On Sunday, October 2, citizens of Buffalo came together for a vigil at Bidwell Park to honor the millions of animals slaughtered for food. The service was held during Farm Animal Rights Movements’s World Day for Farmed Animals, and their third annual #FastAgainstSlaughter. With chalk, the group covered the busy sidewalk with encouraging messages about veganism and facts about the meat and dairy industries. Some of these messages include, “Eat Your Ethics,” “Humane Meat Is a Myth,” and “US could feed 800 billion people with the grain livestock eat.” Afterwards, they lit candles and shared a moment of silence for the animals mistreated and killed in name of food. The vigil ended with optimistic reflections and hope for the future.
FARM is a Washington, DC-based non-profit that promotes a vegan lifestyle to benefit the animals, the Earth, and public health. Their mission is “to reduce and eliminate the raising, use, and slaughter of animals for food,” and they raise awareness by showing videos, writing letters to various newspapers, and distributing food samples to the public.
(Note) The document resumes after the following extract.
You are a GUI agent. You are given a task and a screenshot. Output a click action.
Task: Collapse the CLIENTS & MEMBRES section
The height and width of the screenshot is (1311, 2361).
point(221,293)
Their programs include the 10 Billion Lives Tour, Seasonal Days of Action, the Animal Rights National Conference, and #FastAgainstSlaughter. They have both staff and volunteers, including 10 Billion Lives co-operator, Rachel Pawelski, who arranged the vigil in Buffalo.
During #FastAgainstSlaughter, people are encouraged to abstain from food for a day to shed light on the mistreatment of animals in the food industry. It is an act of solitary and encourages self-reflection. Although fasting for a day is uncomfortable, it is nothing compared to the constant conditions of animals raised for slaughter. Chickens are frequently debeaked without anesthetic, and tossing live male chicks in a grinder is still common practice. Animals' tails and testicles are ripped off, and cows are artificially inseminated to produce milk, which involves inserting an entire arm into a cow’s vagina with a syringe. For their shortened lives, animals are either kept in cages so small they are unable to turn around, or packed in coops so crowded they step and defecate all over each other (and these are the cage-free chickens).
The meat and dairy industries prioritize profit over welfare, and conditions are much crueler than they need to be. The most efficient and cost-effective practices are rarely the most compassionate ones, and billions of animals have suffered because of it. Although other animals consume meat, we are the only species that mass produces and elaborately tortures animals before eating them. As for those who say a vegan diet is not natural, Rachel Pawelski says, “We are the only species that takes milk from another species. That’s not natural.”
Temporary hunger is a small glimpse into what farm animals experience their entire lives, and even if you do not choose to fast, it encourages people to stop supporting these industries. After learning about the standard practices that are so widely accepted, some might feel helpless. Animals are tortured and killed every second, and in relation to to huge companies, it seems like there is little one person can do. But it is events like these that spread the message to the wider population. Even with a small group, people will hear your voice and read your messages, and even if only a few people are truly impacted, it starts a new link of future activists. And there has been progress. In 2014, 400 million fewer animals were killed because people consumed less meat. It will take time, but with perseverance and spreading awareness with events like these, change is possible and fewer animals will suffer.